start PASSAGE SHOWN
# Wyndham owns RCI? Points TS suggestion?



## jtenfelde (Oct 24, 2010)

My husband and I are new tuggers -- after backing out on Wyndham Shawnee in the Poconos, PA. $23k, that night we found tug and backed out! Thank goodness 

Anyway, one of the things the sales predators told us was that Wyndham owns RCI now and all Wyndham TS owners get first choice with RCI exchange. I haven't found anything that confirms this. Was this just some sleazy sales predator tactic?

Also, we are looking to get a points TS that has RCI exchange so that we can go to Disney and stay on property. Besides Wyndham are there any others that are worth it? We know Wyndham would do it but as an organization they've really made us feel like we can't trust them, it was such a sleezy sales experience -- we should have ran out of there screaming but we really wanted a points timeshare because we knew it would work for us. We're planners, can go on vacations last minute and during school, etc. We knew we would deal with sales predators so we put up with it. Then we found tug and learned of the resale market -- we're going to do it that way. We're just trying to narrow down the field of TS operators. Any thoughts?
end PASSAGE SHOWN
start EXCERPTED RECORDS
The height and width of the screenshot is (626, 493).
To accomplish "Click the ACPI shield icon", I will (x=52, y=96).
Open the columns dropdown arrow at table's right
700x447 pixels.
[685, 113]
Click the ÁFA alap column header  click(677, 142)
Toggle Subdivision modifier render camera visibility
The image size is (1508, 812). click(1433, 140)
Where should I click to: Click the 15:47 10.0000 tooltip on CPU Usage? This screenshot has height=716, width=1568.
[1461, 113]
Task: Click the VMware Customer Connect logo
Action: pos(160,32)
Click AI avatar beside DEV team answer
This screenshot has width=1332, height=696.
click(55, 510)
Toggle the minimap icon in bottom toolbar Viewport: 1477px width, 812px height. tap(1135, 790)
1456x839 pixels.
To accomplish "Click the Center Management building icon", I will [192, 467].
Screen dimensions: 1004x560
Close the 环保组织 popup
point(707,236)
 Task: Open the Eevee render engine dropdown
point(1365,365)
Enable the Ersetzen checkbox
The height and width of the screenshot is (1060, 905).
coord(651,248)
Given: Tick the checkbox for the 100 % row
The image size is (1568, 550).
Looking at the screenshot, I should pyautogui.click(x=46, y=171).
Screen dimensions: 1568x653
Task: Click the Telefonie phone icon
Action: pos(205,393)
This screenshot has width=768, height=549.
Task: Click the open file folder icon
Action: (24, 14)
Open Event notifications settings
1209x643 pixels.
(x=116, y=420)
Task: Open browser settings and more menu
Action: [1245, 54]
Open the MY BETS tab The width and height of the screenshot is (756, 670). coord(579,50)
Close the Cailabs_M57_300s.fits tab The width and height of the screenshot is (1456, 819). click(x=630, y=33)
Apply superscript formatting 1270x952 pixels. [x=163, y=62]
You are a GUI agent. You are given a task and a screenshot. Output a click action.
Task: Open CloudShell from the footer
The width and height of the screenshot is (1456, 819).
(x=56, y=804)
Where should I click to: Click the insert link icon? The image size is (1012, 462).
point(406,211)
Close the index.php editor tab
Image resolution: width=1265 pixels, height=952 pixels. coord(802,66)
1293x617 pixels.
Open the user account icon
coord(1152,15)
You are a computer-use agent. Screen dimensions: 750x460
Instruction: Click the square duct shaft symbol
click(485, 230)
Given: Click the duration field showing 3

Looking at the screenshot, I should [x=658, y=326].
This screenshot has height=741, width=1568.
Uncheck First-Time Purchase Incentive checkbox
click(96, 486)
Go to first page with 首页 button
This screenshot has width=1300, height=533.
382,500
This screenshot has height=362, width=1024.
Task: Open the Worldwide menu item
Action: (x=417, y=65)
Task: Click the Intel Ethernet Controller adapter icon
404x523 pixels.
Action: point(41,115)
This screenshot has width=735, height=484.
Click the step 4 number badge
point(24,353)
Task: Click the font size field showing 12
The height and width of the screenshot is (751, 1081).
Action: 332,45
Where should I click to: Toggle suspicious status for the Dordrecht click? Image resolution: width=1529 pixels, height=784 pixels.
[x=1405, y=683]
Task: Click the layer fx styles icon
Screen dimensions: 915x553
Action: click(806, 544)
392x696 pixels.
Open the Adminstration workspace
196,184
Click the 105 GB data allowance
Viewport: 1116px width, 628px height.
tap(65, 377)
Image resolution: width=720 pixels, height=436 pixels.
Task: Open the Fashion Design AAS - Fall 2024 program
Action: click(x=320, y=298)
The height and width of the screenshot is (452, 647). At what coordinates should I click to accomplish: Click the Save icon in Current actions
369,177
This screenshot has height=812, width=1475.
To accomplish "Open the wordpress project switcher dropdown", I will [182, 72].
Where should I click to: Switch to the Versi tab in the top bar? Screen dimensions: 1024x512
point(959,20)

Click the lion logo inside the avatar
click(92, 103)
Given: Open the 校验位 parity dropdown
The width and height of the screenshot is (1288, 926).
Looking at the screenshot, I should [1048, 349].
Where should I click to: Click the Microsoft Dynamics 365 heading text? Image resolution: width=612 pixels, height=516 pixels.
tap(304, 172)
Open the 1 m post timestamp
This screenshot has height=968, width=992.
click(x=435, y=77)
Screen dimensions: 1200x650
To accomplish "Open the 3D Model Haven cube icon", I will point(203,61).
end EXCERPTED RECORDS
Summarize the forum post about Wyndham and RCI in two sentences. The records can be left aside.

After backing out of a $23k purchase at Wyndham Shawnee in the Poconos, the poster asks whether the salespeople's claim is true that Wyndham owns RCI and gives Wyndham owners first choice on RCI exchanges. The poster also asks which points timeshares with RCI exchange, besides Wyndham, are worth it for staying on property at Disney, since they plan to buy on the resale market.